Python: check if an object is a sequence - python

In python is there an easy way to tell if something is not a sequence? I tried to just do:
if x is not sequence but python did not like that

iter(x) will raise a TypeError if x cannot be iterated on -- but that check "accepts" sets and dictionaries, though it "rejects" other non-sequences such as None and numbers.
On the other hands, strings (which most applications want to consider "single items" rather than sequences) are in fact sequences (so, any test, unless specialcased for strings, is going to confirm that they are). So, such simple checks are often not sufficient.
In Python 2.6 and better, abstract base classes were introduced, and among other powerful features they offer more good, systematic support for such "category checking".
>>> import collections
>>> isinstance([], collections.Sequence)
True
>>> isinstance((), collections.Sequence)
True
>>> isinstance(23, collections.Sequence)
False
>>> isinstance('foo', collections.Sequence)
True
>>> isinstance({}, collections.Sequence)
False
>>> isinstance(set(), collections.Sequence)
False
You'll note strings are still considered "a sequence" (since they are), but at least you get dicts and sets out of the way. If you want to exclude strings from your concept of "being sequences", you could use collections.MutableSequence (but that also excludes tuples, which, like strings, are sequences, but are not mutable), or do it explicitly:
import collections
def issequenceforme(obj):
if isinstance(obj, basestring):
return False
return isinstance(obj, collections.Sequence)
Season to taste, and serve hot!-)
PS: For Python 3, use str instead of basestring, and for Python 3.3+: Abstract Base Classes like Sequence have moved to collections.abc.

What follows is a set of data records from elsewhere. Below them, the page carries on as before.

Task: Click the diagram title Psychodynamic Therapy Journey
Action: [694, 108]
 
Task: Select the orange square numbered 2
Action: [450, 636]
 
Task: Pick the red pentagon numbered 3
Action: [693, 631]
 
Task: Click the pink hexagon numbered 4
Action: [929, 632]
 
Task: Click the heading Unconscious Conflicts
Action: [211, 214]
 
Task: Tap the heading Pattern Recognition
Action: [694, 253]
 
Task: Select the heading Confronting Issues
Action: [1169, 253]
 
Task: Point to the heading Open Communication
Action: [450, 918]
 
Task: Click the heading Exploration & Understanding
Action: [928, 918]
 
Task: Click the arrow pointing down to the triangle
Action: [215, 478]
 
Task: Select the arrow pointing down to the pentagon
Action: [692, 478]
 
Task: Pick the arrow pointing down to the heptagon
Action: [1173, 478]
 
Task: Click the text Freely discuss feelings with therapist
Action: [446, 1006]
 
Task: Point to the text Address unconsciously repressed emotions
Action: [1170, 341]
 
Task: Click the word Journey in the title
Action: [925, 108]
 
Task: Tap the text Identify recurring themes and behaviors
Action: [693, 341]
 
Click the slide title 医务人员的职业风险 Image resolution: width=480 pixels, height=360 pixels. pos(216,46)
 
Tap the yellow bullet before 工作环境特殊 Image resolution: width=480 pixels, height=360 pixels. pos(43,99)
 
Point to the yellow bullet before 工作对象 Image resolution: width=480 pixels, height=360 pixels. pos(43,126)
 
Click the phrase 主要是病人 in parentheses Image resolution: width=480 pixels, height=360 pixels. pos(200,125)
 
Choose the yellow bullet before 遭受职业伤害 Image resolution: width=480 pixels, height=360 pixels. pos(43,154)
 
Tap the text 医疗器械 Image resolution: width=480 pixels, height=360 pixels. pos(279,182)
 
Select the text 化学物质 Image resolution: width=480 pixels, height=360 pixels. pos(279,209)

For Python 3 and 2.6+, you can check if it's a subclass of collections.Sequence:
>>> import collections
>>> isinstance(myObject, collections.Sequence)
True
In Python 3.7 you must use collections.abc.Sequence (collections.Sequence will be removed in Python 3.8):
>>> import collections.abc
>>> isinstance(myObject, collections.abc.Sequence)
True
However, this won't work for duck-typed sequences which implement __len__() and __getitem__() but do not (as they should) subclass collections.Sequence. But it will work for all the built-in Python sequence types: lists, tuples, strings, etc.
While all sequences are iterables, not all iterables are sequences (for example, sets and dictionaries are iterable but not sequences). Checking hasattr(type(obj), '__iter__') will return True for dictionaries and sets.

Since Python "adheres" duck typing, one of the approach is to check if an object has some member (method).
A sequence has length, has sequence of items, and support slicing [doc]. So, it would be like this:
def is_sequence(obj):
t = type(obj)
return hasattr(t, '__len__') and hasattr(t, '__getitem__')
# additionally: and hasattr(t, '__setitem__') and hasattr(t, '__delitem__')
They are all special methods, __len__() should return number of items, __getitem__(i) should return an item (in sequence it is i-th item, but not with mapping), __getitem__(slice(start, stop, step)) should return subsequence, and __setitem__ and __delitem__ like you expect. This is such a contract, but whether the object really do these or not depends on whether the object adheres the contract or not.
Note that, the function above will also return True for mapping, e.g. dict, since mapping also has these methods. To overcome this, you can do a heavier work:
def is_sequence(obj):
try:
len(obj)
obj[0:0]
return True
except TypeError:
return False
But most of the time you don't need this, just do what you want as if the object is a sequence and catch an exception if you wish. This is more pythonic.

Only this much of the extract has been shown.